Avec l’explosion des supports et des technologies, il est devenu difficile pour les annonceurs et même pour les agences de maîtriser l’ensemble de l’écosystème média. Les régies, qui ont une connaissance approfondie de leurs propres médias, apportent une expertise précieuse aux annonceurs dans la sélection des supports les plus pertinents et les leviers marketing les plus adaptés au déploiement de campagnes efficaces. Si la plupart des régies n’ont pas communiqué comme NRJ Global sur le sujet, nombreuses sont celles qui ont développé depuis des années une expertise dans les études et le conseil média.
Des solutions plus élaborées
Pourquoi cette évolution ? « Avec la digitalisation des usages, les médias se sont beaucoup complexifiés au cours des dernières décennies. Or plus il y a de leviers activés dans une campagne, plus il est complexe de déterminer ce qui a un impact au final », rappelle Laurent Bliaut, directeur général adjoint marketing et R&D de TF1 Pub, pour expliquer le développement des activités d’études et de conseil de la régie. « Les modèles traditionnels des médias volent en éclat. Pour les marques, l’environnement publicitaire se complexifie énormément. Les annonceurs ont donc de plus en plus besoin de conseils pour les aider à naviguer dans cet environnement plus complexe et en évolution constante », note Emmanuelle Godard, directrice du digital, data et innovation de Canal+ Brand Solutions.

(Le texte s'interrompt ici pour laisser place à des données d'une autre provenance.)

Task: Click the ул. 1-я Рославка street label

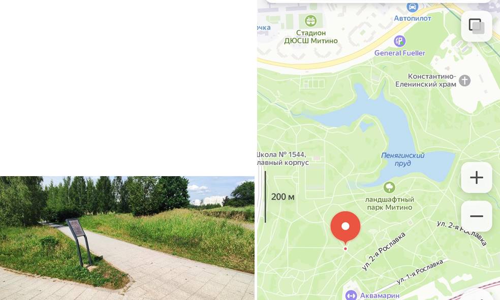Action: click(420, 272)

Pour faire face à la concurrence des grandes plateformes numériques telles que Facebook ou YouTube, « les régies médias se sont progressivement dotées de solutions plus élaborées, notamment avec la data, ce qui rend leur pilotage plus complexe », complète Virginie Sappey, directrice marketing et études de France Télévisions Publicité. Une analyse que partage Sonia Ferreira, directrice des projets pub et data à TF1 Pub : « Nous ne sommes plus uniquement des publicitaires, nous vendons aussi des technologies et le savoir-faire pour les maîtriser. »
« Il y a eu une atomisation du marché des régies. Il devenait de plus en plus difficile de parler en direct avec nos clients », explique Charles Jouvin, directeur délégué marketing, études et communication de Prisma Media Solutions (PMS). « Il a donc fallu se différencier, en développant notre expertise, en accompagnant le parcours stratégique des annonceurs et en tenant un discours plus inspirant », complète-t-il.

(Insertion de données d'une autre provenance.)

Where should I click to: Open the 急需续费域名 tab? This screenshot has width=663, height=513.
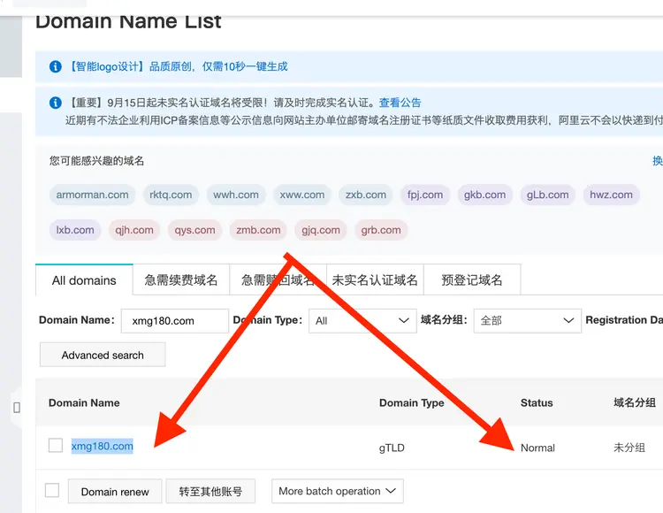tap(181, 280)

Du côté des annonceurs, l’exigence de retour sur investissement participe aussi à cette nécessité de valider les choix publicitaires par des études d’efficacité, mais aussi en amont, par plus de conseil. Les régies, en s’appuyant sur des outils de mesure et d’analyse de données, aident ainsi les annonceurs à mesurer l’impact de leurs campagnes et à optimiser leur budget. « Les annonceurs et les agences sont de plus en plus challengés sur la partie ROI, ils nous challengent donc à notre tour sur notre contribution à leur performance », constate Virginie Sappey, à France Télévisions Publicité. « Les directions financières prennent toujours plus de poids dans les décisions d’investissements publicitaires, observe Laurent Bliaut de TF1 Pub. Or les indicateurs médias ne leur parlent pas du tout. C’est donc à nous de démontrer à notre client qu’il s’y retrouve en termes de ROI. »

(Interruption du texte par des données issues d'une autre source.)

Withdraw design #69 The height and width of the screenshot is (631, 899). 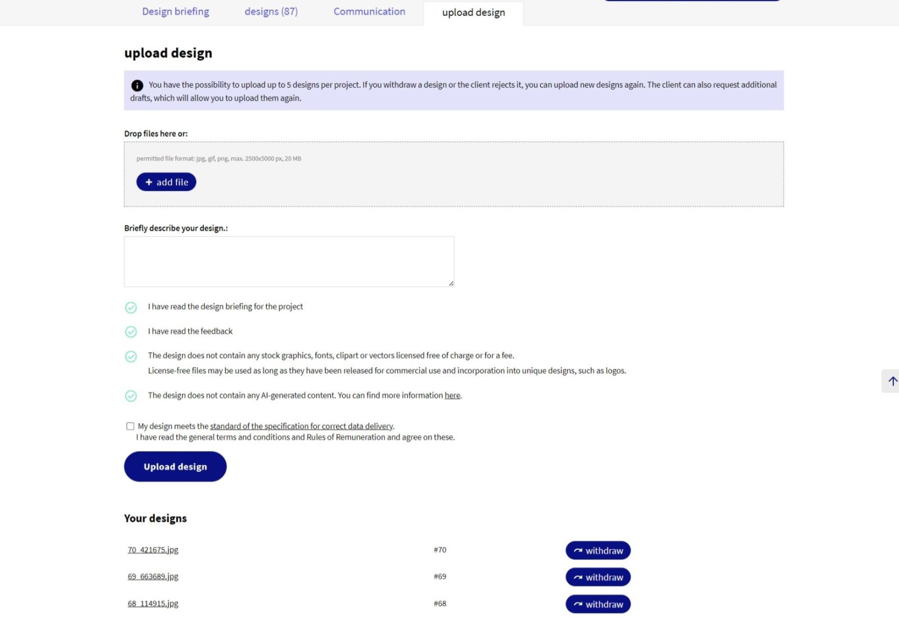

Concrètement, la plupart des grandes régies médias proposent désormais une offre de services à destination des annonceurs, qui va du conseil média aux post-tests des campagnes. À NRJ, par exemple, l’accompagnement des marques couvre toutes les étapes du « funnel » marketing, depuis l’identification d’un signal faible, les attentes du marché, le positionnement créatif, le pré-test d’un dispositif, puis, à l’issue de la campagne lancée, le post-test, à la quantification du drive-to-web, ou à l’impact sur les ventes.
« Logique de complémentarité »
L’évolution des activités des agences médias participe aussi à cette recomposition du paysage du conseil médias. Les agences sont de plus en plus sollicitées pour des missions de conseil stratégique, ce qui les éloigne parfois de leur cœur de métier, la vente d’espaces publicitaires. Les régies, en se positionnant comme des experts en conseil média, peuvent ainsi capter une partie de la clientèle des agences médias. Mais n’y a-t-il pas un risque de concurrence entre agences médias et régies ? Pour Cécile Chambaudrie, la question ne se pose clairement pas puisque l’offre de conseil de NRJ Global s’adresse en priorité à des annonceurs de taille petite ou moyenne, qui n’ont généralement pas les moyens de passer par les services d’une agence.
Laurent Bliaut rejette aussi l’idée d’une quelconque confusion des rôles : « Nous n’intervenons pas du tout sur la stratégie médias et sur l’allocation des budgets. Nous intervenons bien plus bas dans le funnel. Il n’y a donc clairement pas de concurrence. » Prisma Media Solutions se veut « très vigilant à ne pas venir en concurrence avec les agences médias ; l’idée, c’est d’être complémentaires », souligne Charles Jouvin. Un positionnement que confirme Virginie Sappey : « Nous sommes dans une logique de complémentarité avec les agences. À la différence d’elles, nous ne nous contentons pas d’apporter du conseil, nous offrons aussi des solutions opérationnelles à nos clients. » Et de conclure : « Nous offrons plus que du conseil, nous sommes de véritables business partners. »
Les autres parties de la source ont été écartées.